>>

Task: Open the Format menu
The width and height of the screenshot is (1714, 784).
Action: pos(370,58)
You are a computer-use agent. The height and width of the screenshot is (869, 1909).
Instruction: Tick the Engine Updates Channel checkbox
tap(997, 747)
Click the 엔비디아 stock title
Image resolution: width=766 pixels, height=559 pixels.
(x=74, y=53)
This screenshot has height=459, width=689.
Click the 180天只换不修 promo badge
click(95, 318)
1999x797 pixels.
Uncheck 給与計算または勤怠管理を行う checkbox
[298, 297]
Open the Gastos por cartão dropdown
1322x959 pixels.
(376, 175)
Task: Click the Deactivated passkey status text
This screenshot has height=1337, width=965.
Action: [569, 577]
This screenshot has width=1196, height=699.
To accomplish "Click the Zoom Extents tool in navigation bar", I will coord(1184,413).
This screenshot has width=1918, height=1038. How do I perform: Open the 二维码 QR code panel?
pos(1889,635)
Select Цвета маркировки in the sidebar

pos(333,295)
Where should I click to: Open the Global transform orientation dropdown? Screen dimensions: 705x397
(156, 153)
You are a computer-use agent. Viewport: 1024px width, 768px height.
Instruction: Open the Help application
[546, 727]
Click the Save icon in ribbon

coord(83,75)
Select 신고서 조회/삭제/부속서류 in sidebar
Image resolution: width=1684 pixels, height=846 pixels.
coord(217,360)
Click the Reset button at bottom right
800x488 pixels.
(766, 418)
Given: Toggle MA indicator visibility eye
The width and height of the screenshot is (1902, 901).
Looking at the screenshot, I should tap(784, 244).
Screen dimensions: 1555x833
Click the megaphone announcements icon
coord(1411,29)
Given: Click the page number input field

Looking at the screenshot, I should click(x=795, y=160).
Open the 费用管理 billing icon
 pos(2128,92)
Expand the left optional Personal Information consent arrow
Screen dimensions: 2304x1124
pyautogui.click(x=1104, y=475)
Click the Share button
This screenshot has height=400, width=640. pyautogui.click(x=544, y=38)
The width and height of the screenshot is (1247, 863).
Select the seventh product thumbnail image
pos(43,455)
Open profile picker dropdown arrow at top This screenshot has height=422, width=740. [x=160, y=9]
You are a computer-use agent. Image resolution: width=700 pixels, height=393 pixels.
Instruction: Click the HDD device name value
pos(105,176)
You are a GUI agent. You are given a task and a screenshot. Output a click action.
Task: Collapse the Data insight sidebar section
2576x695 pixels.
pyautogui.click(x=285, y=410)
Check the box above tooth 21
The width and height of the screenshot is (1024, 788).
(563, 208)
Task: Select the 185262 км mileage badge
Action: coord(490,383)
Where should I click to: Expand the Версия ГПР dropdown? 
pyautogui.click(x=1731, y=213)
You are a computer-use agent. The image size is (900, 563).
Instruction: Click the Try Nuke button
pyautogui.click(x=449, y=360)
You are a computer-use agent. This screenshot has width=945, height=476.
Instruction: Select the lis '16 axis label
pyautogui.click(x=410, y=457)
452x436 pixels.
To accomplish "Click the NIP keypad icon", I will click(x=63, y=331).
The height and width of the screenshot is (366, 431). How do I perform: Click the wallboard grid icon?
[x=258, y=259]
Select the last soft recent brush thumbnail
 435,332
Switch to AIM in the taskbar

<<

• **WHAT YOU SHOULD DO**: Select from the material above each line in which the string "accomplish" appears, and list those lines.

• **ANSWER AREA**:
To accomplish "Click the Zoom Extents tool in navigation bar", I will coord(1184,413).
To accomplish "Click the NIP keypad icon", I will click(x=63, y=331).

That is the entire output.